There are now six books to the Pink Carnation series--all of them with lovely, unique, rather entrancing covers, and I have read them all, since the very beginning. The tag line on Lauren Willig's website reads, "Intrigue. Espionage. Romance. Swordplay. Comedy." And that pretty well sums things up. The series records the secret history of a series of flower-named spies working in early nineteenth century England, France...and now, with The Betrayal of the Blood Lily, India. But really that's just part of the story, because these secrets are being discovered in real-time by a Harvard grad student living in England, dating a descendant of one of these very spies. So the stories are part romance, part action/adventure, part chick-lit, and part historical fiction, with Willig wielding her English history degree very, very well. Not to mention her flair for the witty one-liner.
In The Betrayal of the Blood Lily, a rather bitter Penelope, Lady Frederick Staines has just arrived in India with her husband, who is to be the Special Envoy to the Court of Hyderabad, basically a spy for Lord Wellesley, the Governor General. While her husband hunts and plays cards, Penelope finds herself spending her time with Captain Alex Reid, trying to piece together if he might be involved in the rumored plots inciting the locals to rise against the British.

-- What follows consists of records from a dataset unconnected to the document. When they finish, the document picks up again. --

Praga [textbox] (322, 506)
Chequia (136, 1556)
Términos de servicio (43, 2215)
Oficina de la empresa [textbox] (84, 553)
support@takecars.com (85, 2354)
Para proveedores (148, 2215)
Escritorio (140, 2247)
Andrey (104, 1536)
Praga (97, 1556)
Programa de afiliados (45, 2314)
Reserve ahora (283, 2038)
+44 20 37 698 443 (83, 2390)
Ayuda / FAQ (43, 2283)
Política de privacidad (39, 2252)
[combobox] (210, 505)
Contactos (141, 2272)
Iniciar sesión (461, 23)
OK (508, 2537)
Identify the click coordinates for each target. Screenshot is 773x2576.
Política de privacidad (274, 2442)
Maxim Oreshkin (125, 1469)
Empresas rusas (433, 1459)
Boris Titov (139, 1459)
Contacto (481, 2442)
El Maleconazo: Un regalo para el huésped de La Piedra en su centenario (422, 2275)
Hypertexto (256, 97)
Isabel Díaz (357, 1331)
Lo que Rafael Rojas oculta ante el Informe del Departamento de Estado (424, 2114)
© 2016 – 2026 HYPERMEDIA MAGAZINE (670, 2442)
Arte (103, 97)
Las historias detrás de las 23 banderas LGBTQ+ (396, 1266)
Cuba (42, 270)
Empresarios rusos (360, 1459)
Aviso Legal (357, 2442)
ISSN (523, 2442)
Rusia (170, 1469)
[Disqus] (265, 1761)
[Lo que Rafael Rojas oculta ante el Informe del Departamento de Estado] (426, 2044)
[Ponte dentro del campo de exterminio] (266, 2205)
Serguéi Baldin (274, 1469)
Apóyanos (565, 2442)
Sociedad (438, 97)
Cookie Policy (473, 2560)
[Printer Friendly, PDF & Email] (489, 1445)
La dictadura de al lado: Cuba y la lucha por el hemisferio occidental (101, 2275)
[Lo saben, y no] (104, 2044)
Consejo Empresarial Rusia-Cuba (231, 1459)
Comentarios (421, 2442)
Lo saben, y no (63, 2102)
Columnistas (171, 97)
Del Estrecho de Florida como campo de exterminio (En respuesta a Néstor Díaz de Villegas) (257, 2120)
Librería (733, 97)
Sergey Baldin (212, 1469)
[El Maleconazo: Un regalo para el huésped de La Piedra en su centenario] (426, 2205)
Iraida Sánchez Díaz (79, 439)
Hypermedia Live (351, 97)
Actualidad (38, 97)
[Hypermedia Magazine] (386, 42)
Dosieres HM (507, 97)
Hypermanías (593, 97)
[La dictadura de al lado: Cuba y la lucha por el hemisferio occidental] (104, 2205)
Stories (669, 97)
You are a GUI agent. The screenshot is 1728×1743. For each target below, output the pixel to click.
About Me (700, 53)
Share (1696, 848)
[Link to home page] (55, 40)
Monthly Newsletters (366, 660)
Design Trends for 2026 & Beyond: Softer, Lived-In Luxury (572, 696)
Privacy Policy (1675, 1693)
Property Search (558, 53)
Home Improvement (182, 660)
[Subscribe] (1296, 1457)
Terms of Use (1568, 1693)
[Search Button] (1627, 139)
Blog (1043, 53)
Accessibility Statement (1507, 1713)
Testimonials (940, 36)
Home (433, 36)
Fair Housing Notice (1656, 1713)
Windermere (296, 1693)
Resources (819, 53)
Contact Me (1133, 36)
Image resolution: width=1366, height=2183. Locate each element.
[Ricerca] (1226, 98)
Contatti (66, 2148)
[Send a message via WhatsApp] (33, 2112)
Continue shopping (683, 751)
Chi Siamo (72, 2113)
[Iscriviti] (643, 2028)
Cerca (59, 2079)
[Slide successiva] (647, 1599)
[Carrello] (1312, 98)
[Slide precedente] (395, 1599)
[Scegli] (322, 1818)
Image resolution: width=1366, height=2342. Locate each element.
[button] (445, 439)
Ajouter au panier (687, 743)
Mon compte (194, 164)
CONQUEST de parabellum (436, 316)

When she finds her husband has taken a mistress (and flaunting her), she tries, unsuccessfully, to seduce Captain Reid. Her husband then goes off on a hunting trip in a region that is evidently central to the rumored plots, and so Penelope and Captain Reid covertly follow...and engage in a spot of adultery. I don't want to give away more than that, so suffice it to say that, like any good novel with a romance at its core, it all works out well in the end. Just like I like it.
This was not my favorite in the series, mostly because I don't like to have to work too hard when reading a book, and this book took a lot of concentration as Willig included copious details about the state of the British Empire in India in the early nineteenth century. In fact, if you read the Author's Note at the end, a significant portion of the book was based on historical fact. Also...Penelope was not my favorite heroine. Let's just say she had a few personal issues to work out, which, at the end, she did. That said, it was definitely an enjoyable read, and I would recommend it on its own merit, as well as part of the immensely enjoyable Pink Carnation series.